This notebook explains how to use Scientific Python to solve the Gambler's Ruin problem, as an example for an absorbing Markov chain.
We start by importing pylab
, the Scientific Python extensions. Then we define the transition matrix $P$ as in the lecture notes.
from pylab import *
P = array([[ 1, 0, 0, 0, 0, 0],
[ 0, 1, 0, 0, 0, 0],
[.6, 0, 0,.4, 0, 0],
[ 0, 0,.6, 0,.4, 0],
[ 0, 0, 0,.6, 0,.4],
[ 0,.4, 0, 0,.6, 0]])
The brute-force way to find the absorbing probabilities is to simply raise the matrix $P$ to a high power, e.g., $P^{100}$. We find (rounded to 4 digits after the decimal point):
matrix_power(P,100).round(4)
We see that in the long run, we transition into an absorbing state (first two columns) with probability 1 and remain in a non-absorbing state with probability 0.

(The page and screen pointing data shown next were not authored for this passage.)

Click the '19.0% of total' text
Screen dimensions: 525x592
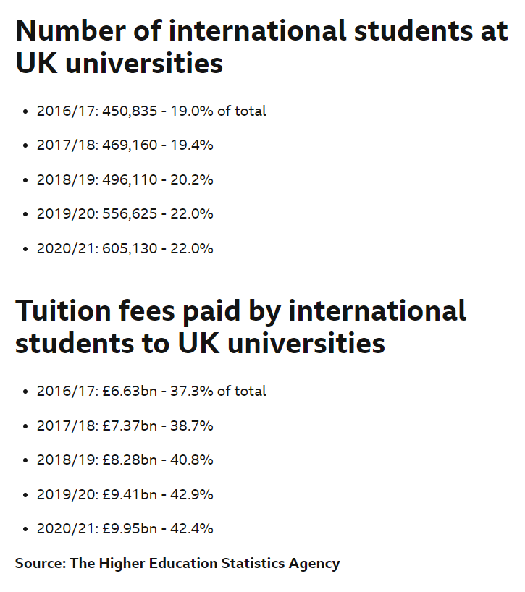coord(218,111)
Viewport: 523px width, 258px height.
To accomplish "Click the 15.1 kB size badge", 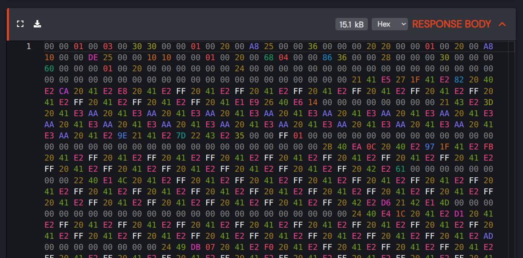I will (351, 24).
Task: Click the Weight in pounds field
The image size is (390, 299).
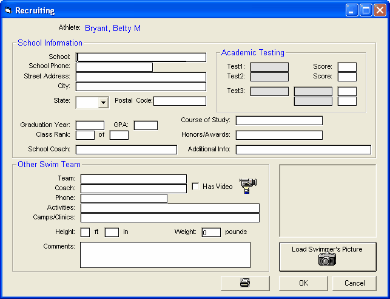Action: [x=211, y=232]
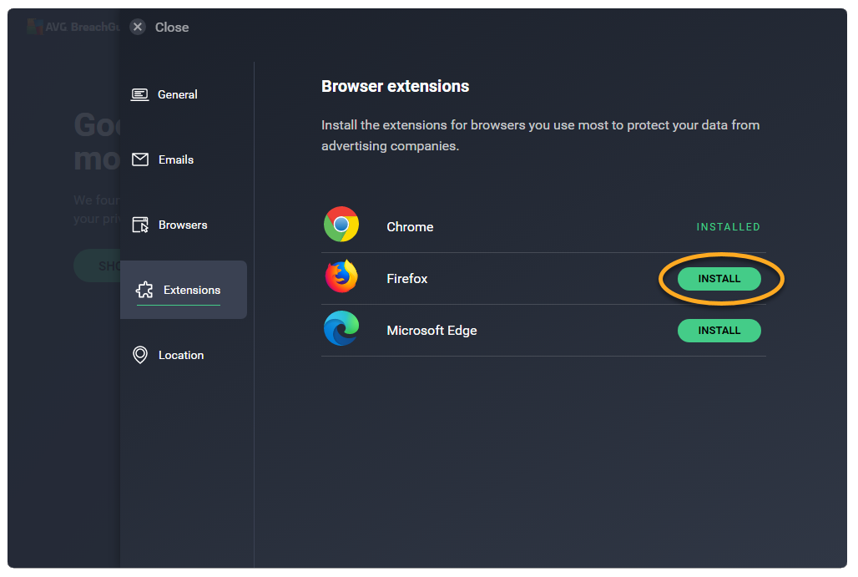Switch to the Emails section label
This screenshot has width=858, height=577.
click(176, 159)
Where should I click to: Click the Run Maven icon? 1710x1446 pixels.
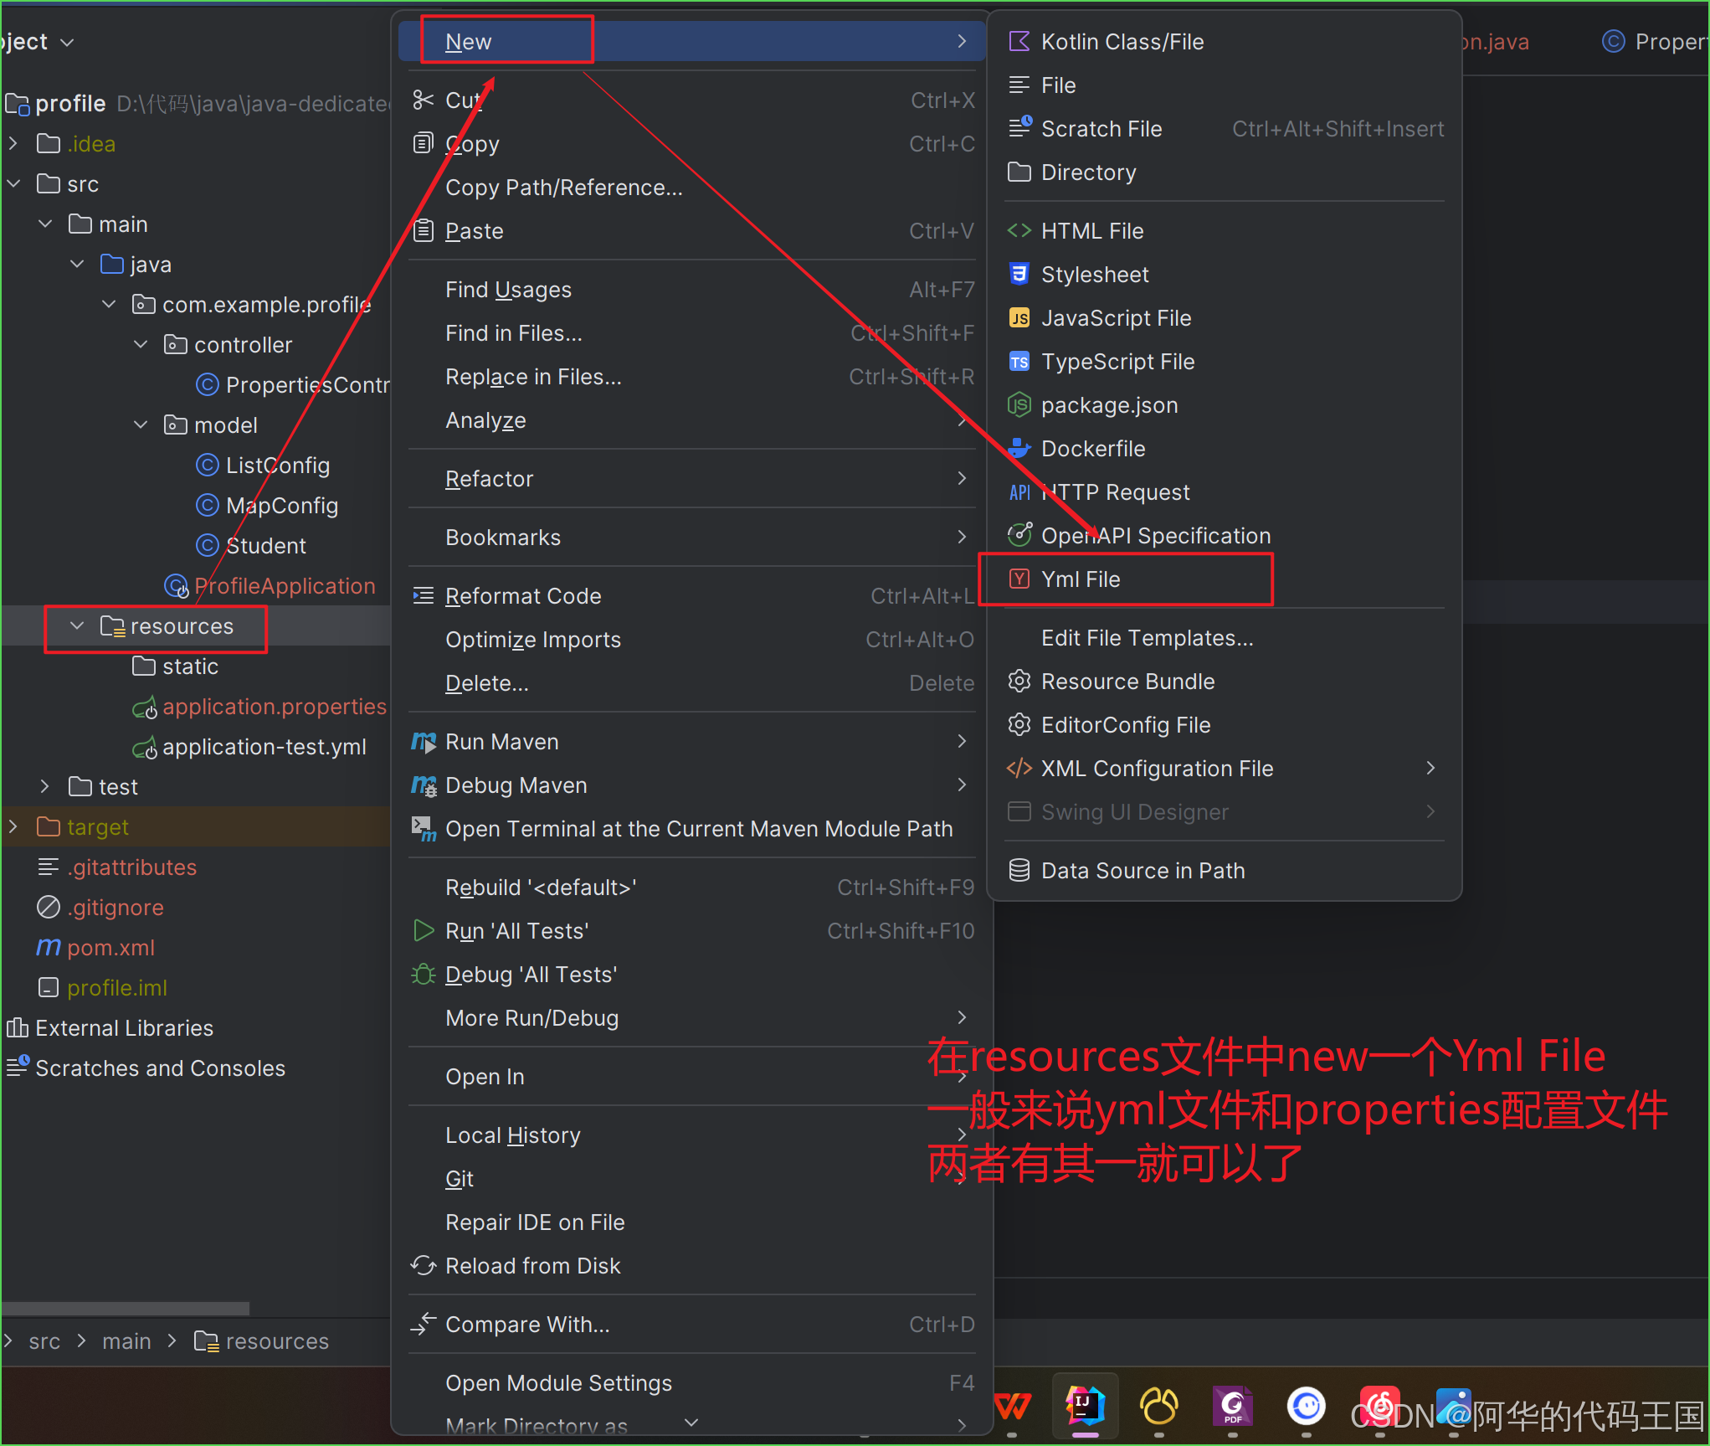coord(424,742)
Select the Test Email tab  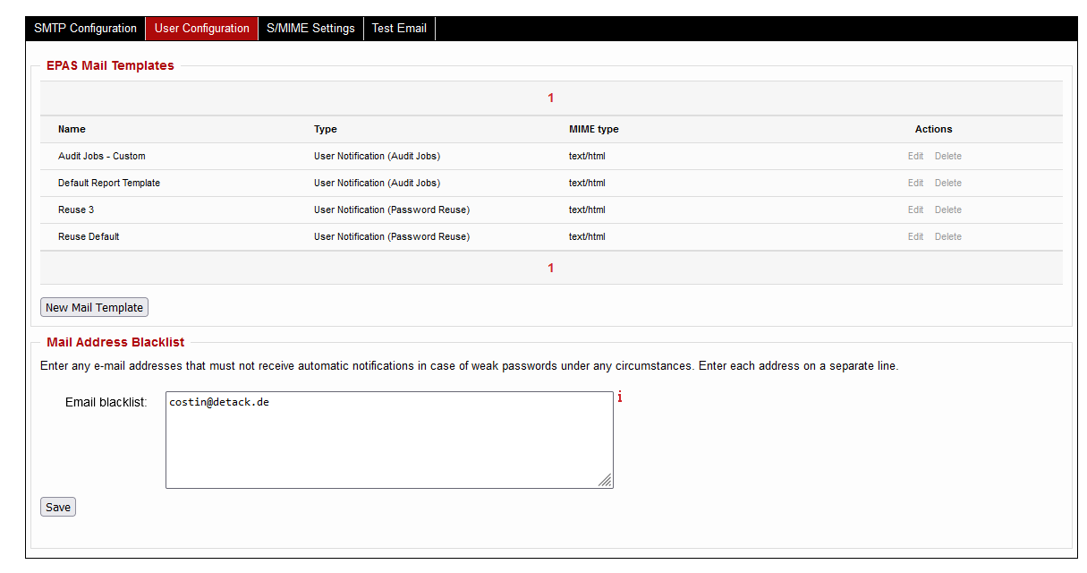398,28
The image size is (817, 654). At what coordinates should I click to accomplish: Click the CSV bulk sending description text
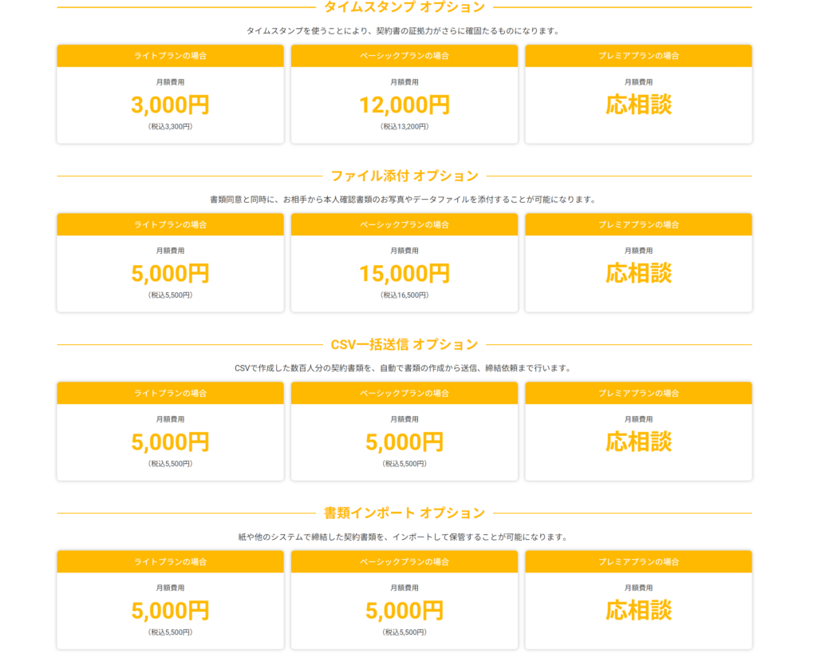click(x=404, y=368)
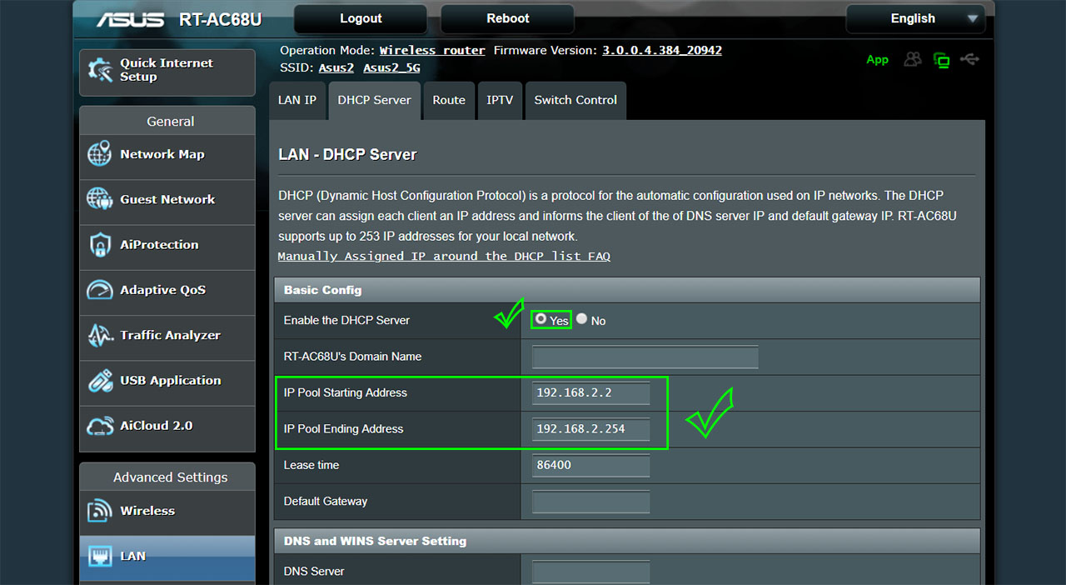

Let us know solve this problem using a direct linear algebra approach. Writing $$ P = \begin{pmatrix} I & 0 \\ R & Q \end{pmatrix} , $$ where the dimension of $I$ corresponds to the number of absorbing states and the dimension of $Q$ to the number of non-absorbing states, and the dimensions of $R$ and $0$ made to fit, we know (see lecture notes) that the matrix of absorbing probabilities is given by $$ A = N R $$ where $$ N = (I-Q)^{-1} $$ is the so-called fundamental matrix. (The entries of the fundamental matrix are the expected number of times that the chain is in the state of the column index when the initial state is given by the row index.)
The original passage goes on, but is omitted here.